▶ Information given

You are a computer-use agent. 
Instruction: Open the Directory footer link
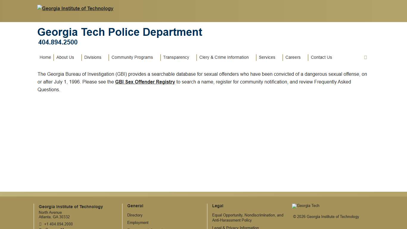(135, 215)
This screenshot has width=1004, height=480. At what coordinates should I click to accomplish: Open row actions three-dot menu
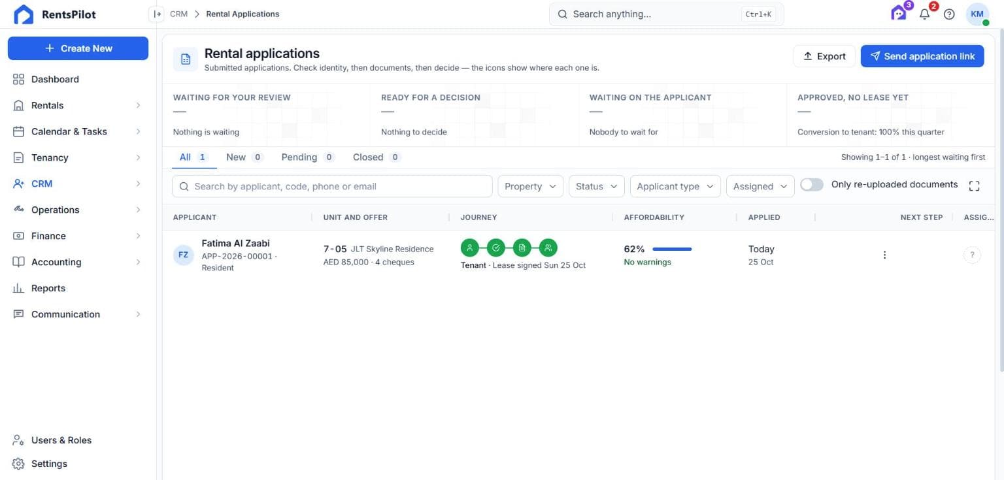pos(884,255)
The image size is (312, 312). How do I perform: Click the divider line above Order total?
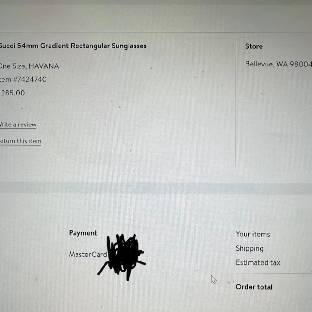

▶ The task
Reproduce the lines above exactly, please, but not the pictures in them.

▶ Output of the task
You are a computer-use agent. 
Instruction: Open the Directory footer link
(135, 215)
This screenshot has width=1004, height=480. At what coordinates should I click to accomplish: Open row actions three-dot menu
pos(884,255)
The image size is (312, 312). How do I perform: Click the divider line above Order total?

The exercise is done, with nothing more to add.